Because our sample was relatively young and disproportionately female, we examined the influence of age and gender in several ways. First, simple correlations between PHQ-9 score and measures of construct validity were similar when examined separately for women and men, while correlations were somewhat lower but still highly significant in patients 65 years and older compared to younger individuals. Second, analysis of covariance results showed age had an independent and weak effect on only one outcome (SF-20 physical functioning), while gender had no independent effect.

The single item assessing difficulty that the patients attributed to their depressive symptoms correlated strongly with impairment as measured by the SF-20 subscales, particularly those domains known to be most affected by mental disorders. Correlations of the single symptom-related difficulty item with the SF-20 scales in the primary care sample were 0.53 for mental health, 0.42 for general health perceptions, 0.40 for social functioning, 0.38 for role functioning, 0.27 for bodily pain, and 0.27 for physical functioning. Although slightly lower in the obstetrics-gynecology sample, correlations showed a similar rank order.

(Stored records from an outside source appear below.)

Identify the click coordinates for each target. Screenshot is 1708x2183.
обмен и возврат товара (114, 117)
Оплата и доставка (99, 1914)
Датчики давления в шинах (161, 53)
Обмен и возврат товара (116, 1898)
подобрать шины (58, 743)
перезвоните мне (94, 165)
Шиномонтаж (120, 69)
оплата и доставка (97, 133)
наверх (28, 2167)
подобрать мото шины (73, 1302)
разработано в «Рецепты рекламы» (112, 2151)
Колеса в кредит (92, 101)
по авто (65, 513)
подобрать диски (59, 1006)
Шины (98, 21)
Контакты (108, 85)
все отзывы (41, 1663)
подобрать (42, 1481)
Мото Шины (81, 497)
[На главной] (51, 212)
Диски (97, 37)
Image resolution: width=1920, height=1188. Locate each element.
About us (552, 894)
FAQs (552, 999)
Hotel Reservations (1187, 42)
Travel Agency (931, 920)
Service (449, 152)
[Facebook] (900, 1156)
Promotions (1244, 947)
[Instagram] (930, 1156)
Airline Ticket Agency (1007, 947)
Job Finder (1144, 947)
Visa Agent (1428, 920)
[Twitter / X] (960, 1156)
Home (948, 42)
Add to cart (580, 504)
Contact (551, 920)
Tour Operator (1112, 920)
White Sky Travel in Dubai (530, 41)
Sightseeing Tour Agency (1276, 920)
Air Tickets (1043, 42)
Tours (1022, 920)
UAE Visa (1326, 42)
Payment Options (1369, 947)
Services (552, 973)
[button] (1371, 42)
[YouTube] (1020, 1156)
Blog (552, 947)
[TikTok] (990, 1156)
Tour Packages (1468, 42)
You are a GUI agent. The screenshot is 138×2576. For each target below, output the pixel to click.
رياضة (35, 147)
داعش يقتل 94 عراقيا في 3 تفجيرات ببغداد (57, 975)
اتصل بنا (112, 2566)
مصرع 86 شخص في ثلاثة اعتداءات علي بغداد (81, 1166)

Data from our 2 studies totaling 6,000 patients provide strong evidence for the validity of the PHQ-9 as a brief measure of depression severity. Criterion validity was demonstrated in the sample of 580 primary care patients who underwent an independent reinterview by a mental health professional. Construct validity was established by the strong association between PHQ-9 scores and functional status, disability days, and symptom-related difficulty. External validity was achieved by replicating the findings from the 3,000 primary care patients in a second sample of 3,000 obstetrics-gynecology patients. Indeed, the similar results seen in rather different patient populations suggests our PHQ-9 findings may be generalizable to outpatients seen in a variety of clinic settings.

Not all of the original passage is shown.